Todomatsu juga tersenyum ketika ia ingat suatu hari Osomatsu pernah tercebur ke kolam, dan keesokan harinya langsung sakit flu. Semua itu salah dirinya, tak sengaja mendorong sang kakak yang sedang berjongkok untuk memandangi air kolam.

Oh, bukankah Jyushimatsu juga memintanya untuk menemani si kakak bermain ular tangga lagi? Mungkin lebih tepatnya minta diajari bermain ular tangga lagi, karena masih belum paham mengapa dia harus berjalan tiga kotak ke depan atau mengapa kalau pionnya dapat bergerak ke kotak lain saat berhenti pada gambar tangga.

Mengajari Jyushimatsu tentang permainan bukan sesuatu yang mudah. Entah berapa kali ia menaikkan suara setiap kali si kakak membuat kesalahan. Tapi dia selalu mengiyakan ketika kakak kuningnya itu minta diajarkan.

.

.

xi.

Ia bangkit berdiri, menarik napas dalam-dalam sebelum melangkahkan kakinya ke arah yang sudah ia hapal sejak masih kanak-kanak.

Todomatsu sudah merencanakan berbagai hal yang akan ia lakukan ketika sudah sampai di rumah nanti. Pertama, dia harus tetap terlihat marah. Biasanya dengan seperti ini, kakak-kakaknya akan mengabulkan apapun permintaannya asal dia kembali senang.

(Oke, dia akan mengucap syukur dulu karena sudah terlahir sebagai anak bungsu di keluarga Matsuno.)

Kedua, mungkin sedikit membalas perkataan Ichimatsu dengan foto-foto serta video memalukan sang kakak yang ia miliki?

Ah sudahlah, jangan dipikirkan lagi. Rasanya ia ingin berlari agar cepat sampai rumah.

.

.

xii.

"Tadaima,"

"Todomatsu! Darimana saja kau? Aku, kakakmu yang sangat menyayangimu, mengkhawatirkan dirimu sejak kau berlari begitu saja."

Diam-diam Todomatsu tersenyum, tingkah kakak keduanya memang menyakitkan, namun di saat bersamaan membuatnya nyaman untuk tahu bahwa ada yang mencemaskannya.
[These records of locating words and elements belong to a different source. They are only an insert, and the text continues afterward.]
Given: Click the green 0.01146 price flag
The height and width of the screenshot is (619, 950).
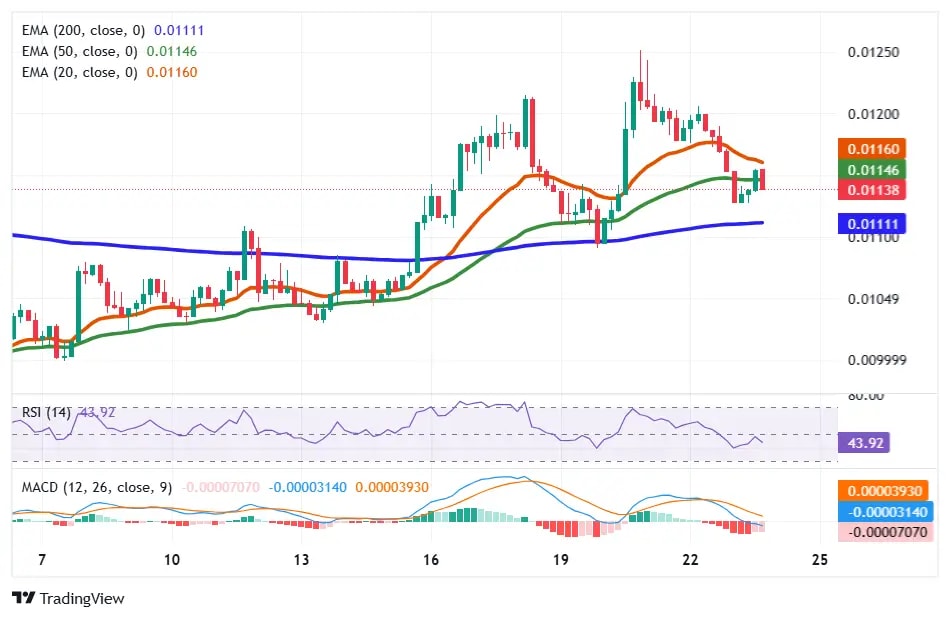Looking at the screenshot, I should tap(871, 169).
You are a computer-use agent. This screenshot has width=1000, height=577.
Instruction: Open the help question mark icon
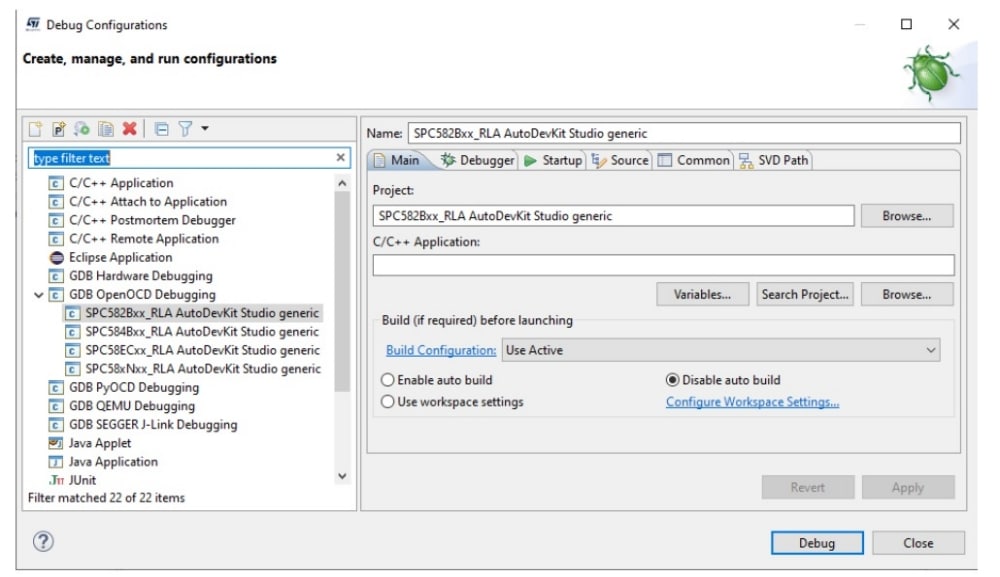coord(43,542)
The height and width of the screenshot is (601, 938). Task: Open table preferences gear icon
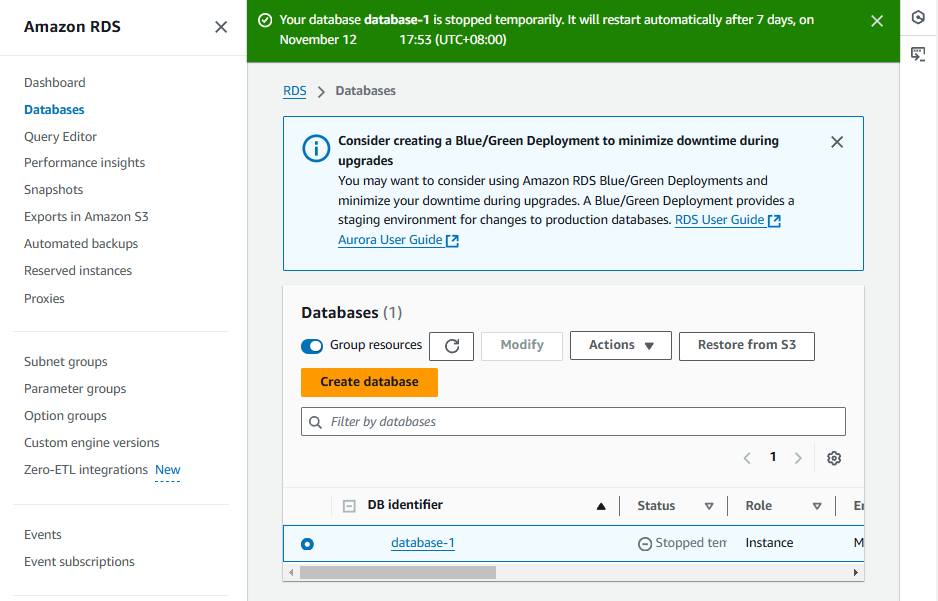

Tiga suara lain ikut terdengar, bersamaan dengan figur mereka yang memakai kaus sesuai warna khas masing-masing. Choromatsu paling berisik, menceramahinya serta bertanya mengapa tidak menjawab panggilan serta pesan sang kakak. Jyushimatsu masih tersenyum seperti biasa, berusaha meyakinkan dirinya bahwa si kakak ungu yang menjadi biang masalah sebenarnya sudah mau minta maaf dan menyesali perkataannya. Perkataan Osomatsu sudah tidak terdengar berbicara apa, suaranya kalah dengan adik-adiknya yang lain.

.

Bagi Todomatsu, inilah rumah, rumahnya.

.

.

xiii.

Rumah menurut Todomatsu mungkin tidak jauh berbeda dari apa yang ada di mesin pencarian internet. Rumah; tempat yang membuatmu merasa nyaman, merasa diinginkan, dan ada orang yang mencemaskanmu jika kau pulang larut.